Dataset excerpts
*** Block opens ***

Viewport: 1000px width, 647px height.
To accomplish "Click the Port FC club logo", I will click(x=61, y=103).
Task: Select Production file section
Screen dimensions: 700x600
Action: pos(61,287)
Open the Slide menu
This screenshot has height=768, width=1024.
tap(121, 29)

*** Block closes ***
*** Block opens ***

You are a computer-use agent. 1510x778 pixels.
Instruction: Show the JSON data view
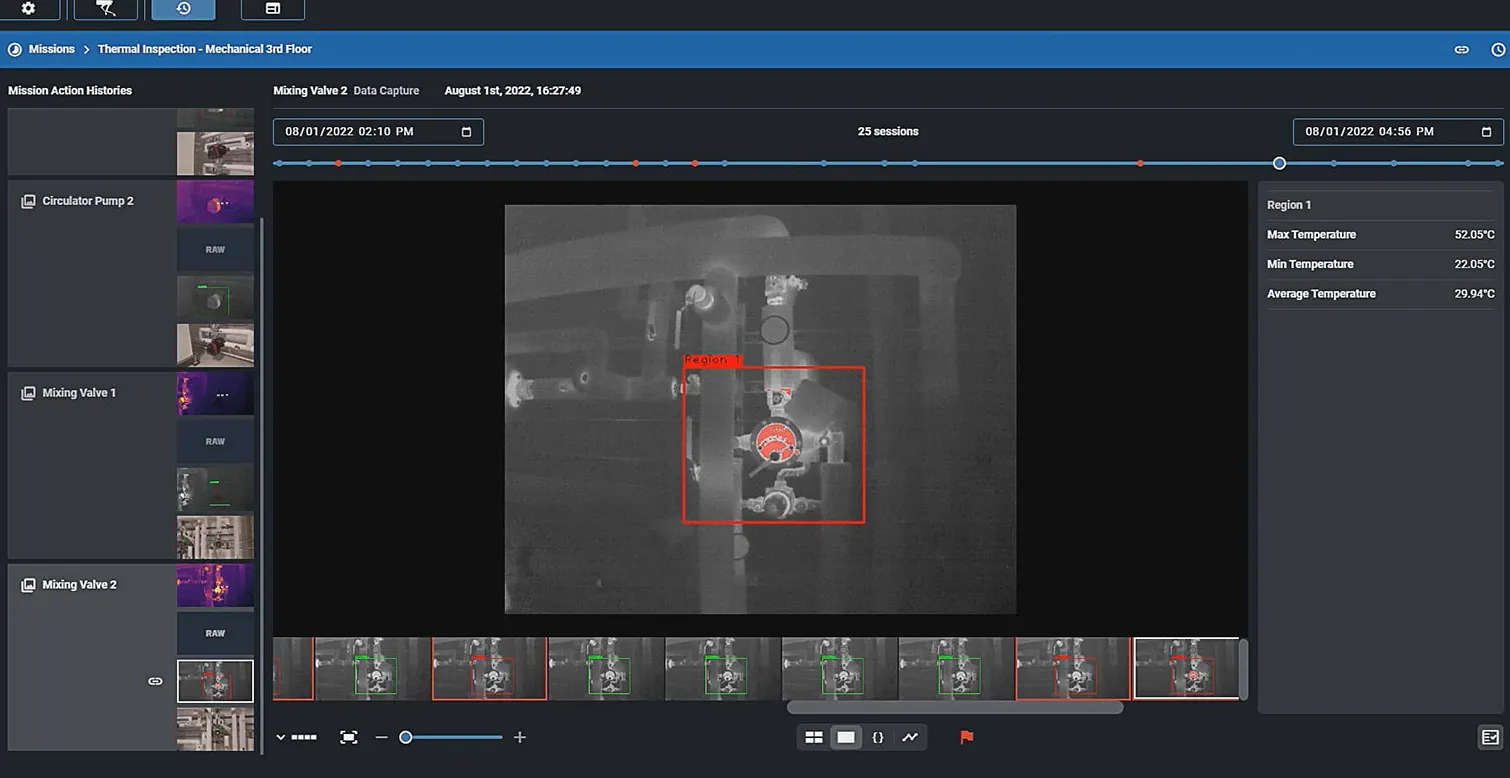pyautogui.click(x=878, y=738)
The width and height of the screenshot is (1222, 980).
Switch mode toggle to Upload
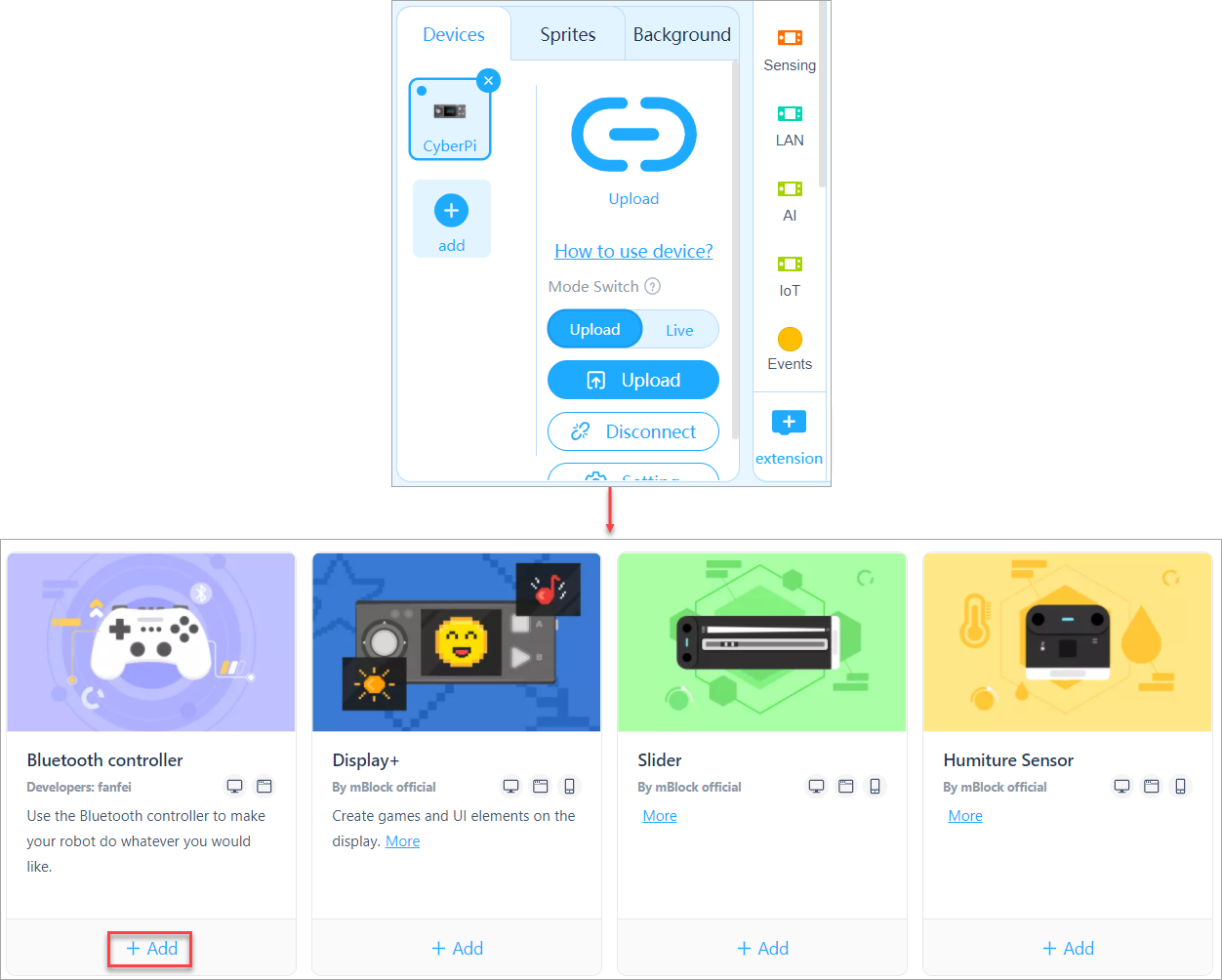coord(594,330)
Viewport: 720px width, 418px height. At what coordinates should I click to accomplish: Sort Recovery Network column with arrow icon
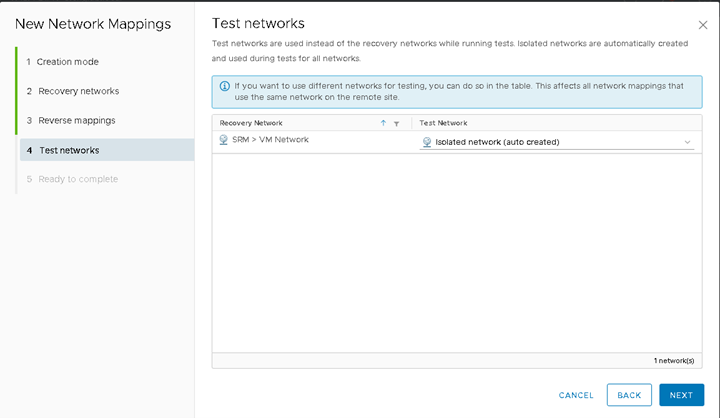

*** Block closes ***

* [What the exercise asks]: Wherever a line in the entries above holds "Viewport", copy that line.

* [Response to this exercise]:
Viewport: 1000px width, 647px height.
Viewport: 720px width, 418px height. At what coordinates should I click to accomplish: Sort Recovery Network column with arrow icon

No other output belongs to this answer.